The Ada County Planning and Zoning Commission heard appellants’ application March 10, 1975. While the planning and zoning staff recommended denial of the application, the Planning and Zoning Commission recommended its approval to respondent Board of Ada County Commissioners (hereinafter, board). Respondent board, after valid notice, held a public hearing on the matter April 7, 1975, and deferred its decision.until a later time. Thereafter, on May 7, 1975, respondent board met again to reach its decision. Although no public notice of this second meeting was given, appellants knew it was to be held and were present. Also present were members of the planning and zoning staff, the Chief Civil Deputy of the Ada County Prosecuting Attorney’s Office, and the news media, among others. At this meeting, members of the planning and zoning staff spoke against granting the requested rezone and presented information concerning overcrowding in the Meridian School District. No transcribable record was kept of any of the proceedings.

The following day respondent board sent appellants a letter informing them of the board’s action on their application. It read as follows:

“May 8, 1975
“Coy Cooper and Wirt Edmonds
2004 Northcrest Drive
Boise, Idaho
Re: 75-17-ZC
Gentlemen:
This is to advise you of the action taken by the Board of Ada County Commissioners on the above entitled zone. The Board has voted to deny the change of zone from D-2 to R-5 because of items 1, 2, 3 and 4 and Agricultural Policies No. 4 and No. 5 and also because of the school district.
If you have any questions, please contact this office.
Sincerely,
BOARD OF ADA COUNTY COMMISSIONERS”

The letter was signed by the three commissioners. Enclosed were copies of two pages of the planning and zoning staff’s report to the Planning and Zoning Commission. The recommendation was as follows:

“Staff must recommend denial of this application for the following reasons:
1. The application does not comply with Agricultural Policy #4. No special study has been made in this area to determine what is prime agricultural land.
2. The application does not conform to agriculture policy # 5. No special study has been made to determine whether public sewer can be obtained in the future. Further, no sewer is planned during the current planning period for this area.
3. The application does not comply with Residential Policy #5. No public sewer facility is planned during current planning period for this area.
4. The Meridian School District generally and Lake Hazel school in particular are already over burdened by excess enrollment. This development would add to this problem.”

Appellants received no other communication or document concerning the board’s disposition of their application.

Thereafter, appellants brought suit in district court appealing the decision of the board and seeking a writ of mandate compelling the board to grant the rezone. The court evidently did not consider the prayer for writ of mandate but conducted the appeal from the board’s decision as a trial de novo. Characterizing the board’s action as legislative, the court reviewed it solely on the basis of whether the board acted arbitrarily or capriciously in denying the application. Finding it did not, the court affirmed the board’s action. Appellants now appeal the decision of the district court.

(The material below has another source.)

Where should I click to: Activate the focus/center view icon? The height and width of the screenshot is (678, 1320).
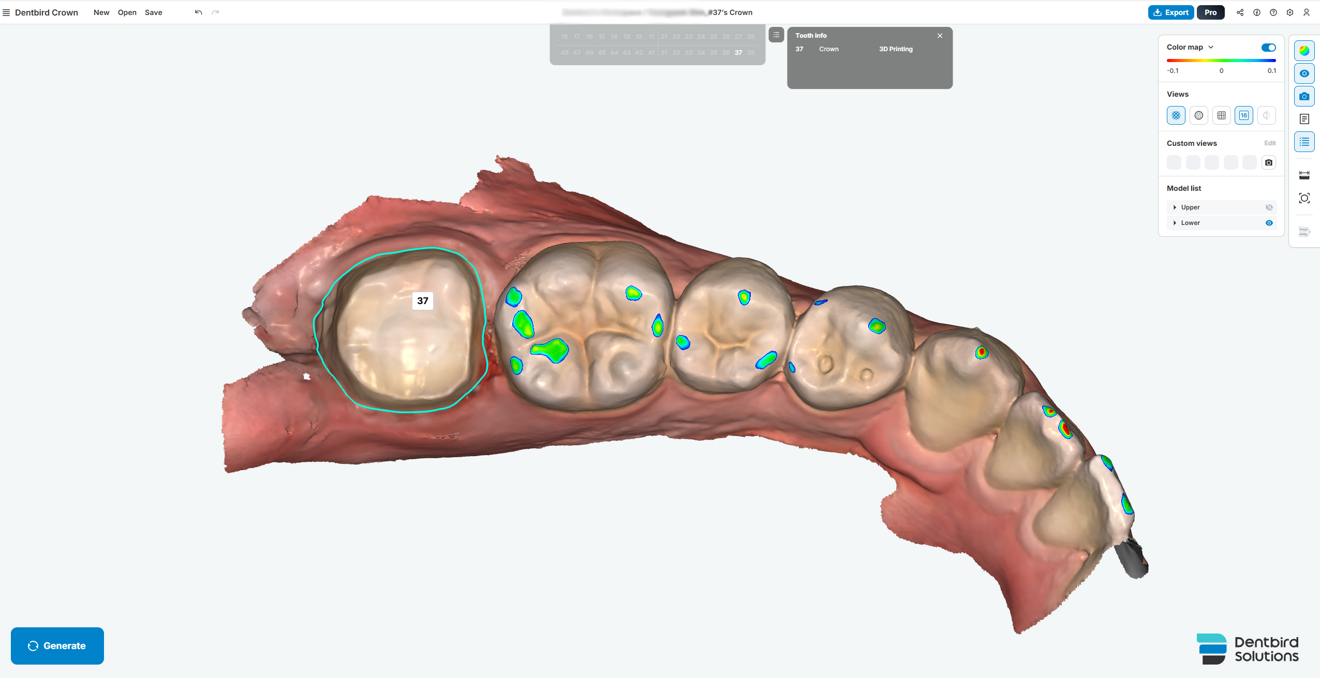(x=1304, y=197)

Appellants contend the procedures followed by respondent board in denying their application for rezone were fundamentally unfair. They cite as the major failings (1) the board’s failure to give public notice of the second meeting; (2) presentation to the board at the second meeting of evidence concerning crowding in the Meridian School District, which evidence appellants had no opportunity to rebut due to absence in the comprehensive plan and original ordinance of any mention of school districts as a criteria in the designation of property zones; (3) partiality of the board in allowing members of the planning staff to advocate against the application at the second meeting; (4) absence of a transcribable record of the evidence received at the public hearing and at the subsequent meeting; and (5) failure of the board to enter written findings of fact and the conclusions upon which it based its decision to deny the application. In denying appellants relief, the trial court stated:

“Members of a legislative body in enacting legislation do not have to base the reasons for their decisions entirely on materials received at public hearings. Legislative bodies can be lobbied. There are no limitations on evidence. Decisions can be based on hearsay information, intuitive . reaction or the color of the advocate’s eyes. This fact of life eliminates most due process considerations.”

Appellants contend the court erred in characterizing the action of the board in this case as legislative. In their view, the application for rezone of specific property required a decision in the nature of an administrative, quasi-judicial determination of individual rights. We agree. It is beyond dispute that the promulgation or enactment of general zoning plans and ordinances is legislative action. Dawson Enterprises, Inc. v. Blaine County, 98 Idaho 506, 567 P.2d 1257 (1977); Harrell v. City of Lewiston, 95 Idaho 243, 506 P.2d 470 (1973); Cole-Collister Fire Protection District v. City of Boise, 93 Idaho 558, 468 P.2d 290 (1970); Idaho Falls v. Grimmett, 63 Idaho 90, 117 P.2d 461 (1941). However, appellants urge that a crucial distinction be drawn between a zoning entity’s action in enacting general zoning legislation and its action in applying existing legislation and policy to specific, individual interests as in a proceeding on an application for rezone of particular property. We find merit in appellants’ argument and the following from an Illinois case:

“It is not a part of the legislative function to grant permits, make special exceptions, or decide particular cases. Such activities are not legislative but administrative, quasi-judicial, or judicial in character. To place them in the hands of legislative bodies, whose acts as such are not judicially reviewable, is to open the door completely to arbitrary government.” Ward v. Village of Skokie, 26 Ill.2d 415, 186 N.E.2d 529, 533 (1962) (Klingbiel, J., specially concurring.)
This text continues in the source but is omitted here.